= RECORDS TO PROCESS =
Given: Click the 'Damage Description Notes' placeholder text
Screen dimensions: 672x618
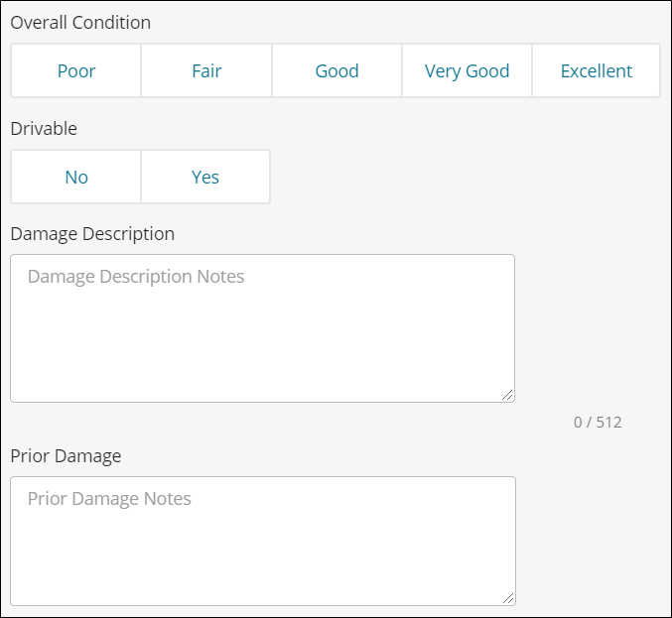Looking at the screenshot, I should (136, 277).
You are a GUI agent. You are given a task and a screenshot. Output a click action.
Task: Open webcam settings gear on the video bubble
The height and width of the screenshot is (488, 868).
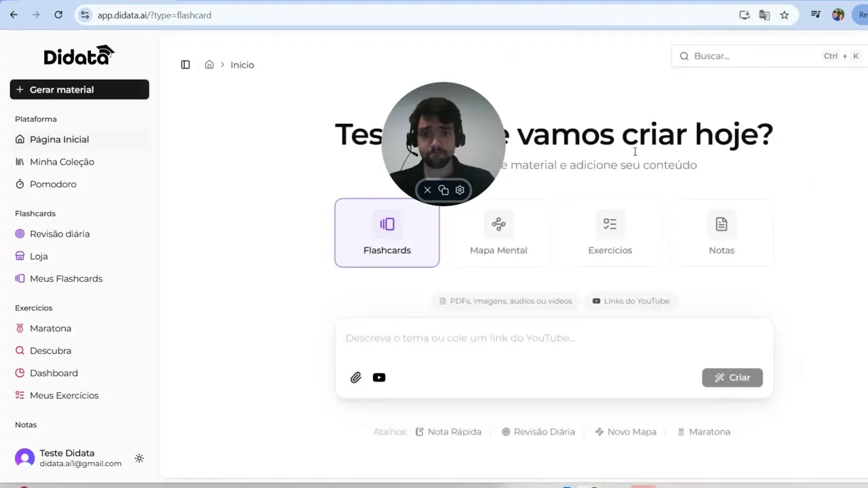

= TASK PROMPT =
Make an exact copy of all entries above, dropping the images.

= OUTPUT FOR THIS TASK =
Given: Click the 'Damage Description Notes' placeholder text
Screen dimensions: 672x618
Looking at the screenshot, I should (136, 277).
You are a GUI agent. You are given a task and a screenshot. Output a click action.
Task: Open webcam settings gear on the video bubble
The height and width of the screenshot is (488, 868).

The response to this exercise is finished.